The Stimulus package is definitely a great incentive for getting small practices and large hospitals to move towards Electronic Medical Records – despite a pretty high upfront cost of around $44000 per physician to install a new electronic health-record system. Daily Finance has an interesting article and interview on a new trend: ad-sponsored online health records.
Practice Fusion, a small start-up, has an interesting approach of making that service free but ad-sponsored. Their software is web- and cloud-based (partners of Salesforce.com), meaning doctors don’t have to worry about setting up the software. Even better, it can be free, provided doctors agree to have ads appear on their record system.
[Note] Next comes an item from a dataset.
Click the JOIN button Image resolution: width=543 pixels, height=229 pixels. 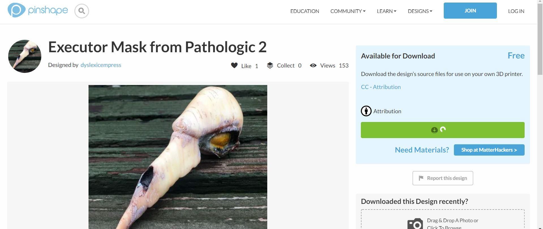coord(470,10)
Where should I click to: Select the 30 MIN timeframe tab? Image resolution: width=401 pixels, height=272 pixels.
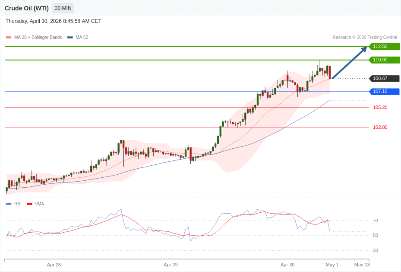tap(63, 8)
Practice Fusion provides interesting capabilities, like automatic charting, patient management, ePrescription, scheduling and billing.
One thing that leaves me a bit uncomfortable with many of these proposals is the gap between past and present (paper) and future (full digital), and the deliberate avoidance of the hardest problem - getting legacy paper records accessible in the new system. Sure, new paper documents can be scanned and imported as images, but what about the legacy volume of documents still sitting in folders? How can you extract and inject them into an electronic Medical Record system, while making sure this information can be searched, accessed and retrieved easily?
I visited one of our customers recently, who has a huge warehouse of over a million Medical Records folders - scary experience, especially when thinking that my life might depend, one day, on the speedy access to the right information contained in that 200 pages folder, sitting with another million folders …
So how do you intelligently scan the legacy medical record and recreate an intelligent, electronic version is navigable, searchable, and brings as much information to the doctor -and hopefully more- as the physical paper record? That is, to me, the toughest problem. I’ll be touching on some of these aspects in the future.